Decide whether each statement below agrees with the passage on labor, and answer yes or no with the deciding words from the passage quoted exactly. 1. The protagonists are described as great navigators. 2. The writer finds that Cohen's work does not fit these narratives. 3. The writer noticed mental labor in the narratives as well.

- **Given passage**:
____
This type of labor seems to be the one on which Cohen focuses. She suggests that this labor is telling because it signifies the way that a form of knowing the sea through physical labor. The authors show their understanding of the marine environment by recounting how amazing their characters are at working on and in the water. All the protagonists are great navigators, they know the water and its peccadilloes because they are experienced workers in that environment. Through physical labor one becomes an expert at marine survival.  When you read these works, you see this form of the narrative and Cohen's work really resonates. But I couldn't help but think of another kind of labor that I saw in these narratives and that was mental labor.
____
- **Material shown**:
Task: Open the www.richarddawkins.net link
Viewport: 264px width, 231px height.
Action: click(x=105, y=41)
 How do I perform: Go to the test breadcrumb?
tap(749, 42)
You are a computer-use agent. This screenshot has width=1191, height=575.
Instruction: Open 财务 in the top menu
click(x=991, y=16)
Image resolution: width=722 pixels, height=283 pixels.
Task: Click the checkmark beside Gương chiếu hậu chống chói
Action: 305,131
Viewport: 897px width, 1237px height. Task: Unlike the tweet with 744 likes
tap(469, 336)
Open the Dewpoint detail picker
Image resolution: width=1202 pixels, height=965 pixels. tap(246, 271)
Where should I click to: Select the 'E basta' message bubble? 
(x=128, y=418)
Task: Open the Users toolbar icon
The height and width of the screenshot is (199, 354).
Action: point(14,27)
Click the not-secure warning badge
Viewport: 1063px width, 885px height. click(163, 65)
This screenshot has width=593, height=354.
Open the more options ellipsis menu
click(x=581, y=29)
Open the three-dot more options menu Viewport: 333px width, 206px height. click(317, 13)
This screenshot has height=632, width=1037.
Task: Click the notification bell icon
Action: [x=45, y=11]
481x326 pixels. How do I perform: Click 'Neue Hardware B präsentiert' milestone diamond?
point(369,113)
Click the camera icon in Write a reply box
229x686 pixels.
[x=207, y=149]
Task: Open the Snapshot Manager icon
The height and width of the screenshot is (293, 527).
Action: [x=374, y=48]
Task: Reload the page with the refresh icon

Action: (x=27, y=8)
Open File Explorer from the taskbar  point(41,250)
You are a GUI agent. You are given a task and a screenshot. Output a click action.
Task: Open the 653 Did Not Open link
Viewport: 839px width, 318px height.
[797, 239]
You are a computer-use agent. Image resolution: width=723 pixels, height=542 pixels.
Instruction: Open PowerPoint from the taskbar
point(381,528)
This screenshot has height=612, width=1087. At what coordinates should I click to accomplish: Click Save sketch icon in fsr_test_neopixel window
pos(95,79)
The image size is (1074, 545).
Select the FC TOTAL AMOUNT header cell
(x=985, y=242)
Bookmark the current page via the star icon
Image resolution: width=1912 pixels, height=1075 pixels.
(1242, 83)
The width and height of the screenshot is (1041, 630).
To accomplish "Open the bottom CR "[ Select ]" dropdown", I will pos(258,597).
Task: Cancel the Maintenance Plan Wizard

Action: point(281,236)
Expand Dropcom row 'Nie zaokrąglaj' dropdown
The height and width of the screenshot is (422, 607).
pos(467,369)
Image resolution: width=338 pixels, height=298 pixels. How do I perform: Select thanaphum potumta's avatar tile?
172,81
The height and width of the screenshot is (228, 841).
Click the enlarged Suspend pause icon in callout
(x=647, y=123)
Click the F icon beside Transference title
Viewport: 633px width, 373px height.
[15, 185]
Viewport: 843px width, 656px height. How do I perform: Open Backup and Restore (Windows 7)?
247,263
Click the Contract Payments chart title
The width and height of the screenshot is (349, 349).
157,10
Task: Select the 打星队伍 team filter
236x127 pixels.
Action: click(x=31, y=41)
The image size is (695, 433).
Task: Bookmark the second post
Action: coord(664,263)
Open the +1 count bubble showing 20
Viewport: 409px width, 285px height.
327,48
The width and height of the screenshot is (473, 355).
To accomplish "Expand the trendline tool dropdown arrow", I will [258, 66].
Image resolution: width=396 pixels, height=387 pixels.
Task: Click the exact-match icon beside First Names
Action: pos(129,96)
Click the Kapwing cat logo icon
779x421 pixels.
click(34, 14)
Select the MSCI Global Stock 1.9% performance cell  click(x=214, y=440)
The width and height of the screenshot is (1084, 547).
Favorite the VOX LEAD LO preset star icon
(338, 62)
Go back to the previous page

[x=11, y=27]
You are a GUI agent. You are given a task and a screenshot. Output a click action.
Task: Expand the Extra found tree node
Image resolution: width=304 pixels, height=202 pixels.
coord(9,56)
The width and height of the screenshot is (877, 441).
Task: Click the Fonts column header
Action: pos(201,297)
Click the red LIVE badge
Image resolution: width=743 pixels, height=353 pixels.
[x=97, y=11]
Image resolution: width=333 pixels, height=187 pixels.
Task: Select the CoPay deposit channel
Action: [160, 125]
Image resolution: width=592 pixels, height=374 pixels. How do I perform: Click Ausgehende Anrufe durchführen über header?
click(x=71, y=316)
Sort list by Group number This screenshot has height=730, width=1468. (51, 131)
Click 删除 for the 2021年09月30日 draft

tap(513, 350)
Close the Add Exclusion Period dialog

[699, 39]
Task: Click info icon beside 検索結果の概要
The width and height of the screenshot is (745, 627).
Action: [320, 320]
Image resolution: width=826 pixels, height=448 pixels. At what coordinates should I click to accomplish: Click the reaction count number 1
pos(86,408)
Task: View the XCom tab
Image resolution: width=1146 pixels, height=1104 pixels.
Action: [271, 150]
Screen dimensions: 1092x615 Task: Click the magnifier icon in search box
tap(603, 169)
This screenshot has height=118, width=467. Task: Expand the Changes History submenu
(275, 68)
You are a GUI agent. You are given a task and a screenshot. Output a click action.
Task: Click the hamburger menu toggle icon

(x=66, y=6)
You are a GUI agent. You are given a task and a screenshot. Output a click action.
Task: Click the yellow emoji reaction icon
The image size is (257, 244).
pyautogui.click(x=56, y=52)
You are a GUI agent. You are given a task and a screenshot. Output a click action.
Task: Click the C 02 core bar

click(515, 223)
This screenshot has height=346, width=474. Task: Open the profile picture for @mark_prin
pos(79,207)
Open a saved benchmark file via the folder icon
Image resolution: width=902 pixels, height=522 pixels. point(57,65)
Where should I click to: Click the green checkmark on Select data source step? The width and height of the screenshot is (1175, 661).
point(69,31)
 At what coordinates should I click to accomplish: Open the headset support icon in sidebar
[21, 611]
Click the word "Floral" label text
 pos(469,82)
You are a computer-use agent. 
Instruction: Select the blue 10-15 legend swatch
____
- **Problem solution**:
1. Yes: "All the protagonists are great navigators"
2. No: "When you read these works, you see this form of the narrative and Cohen's work really resonates."
3. Yes: "another kind of labor that I saw in these narratives and that was mental labor"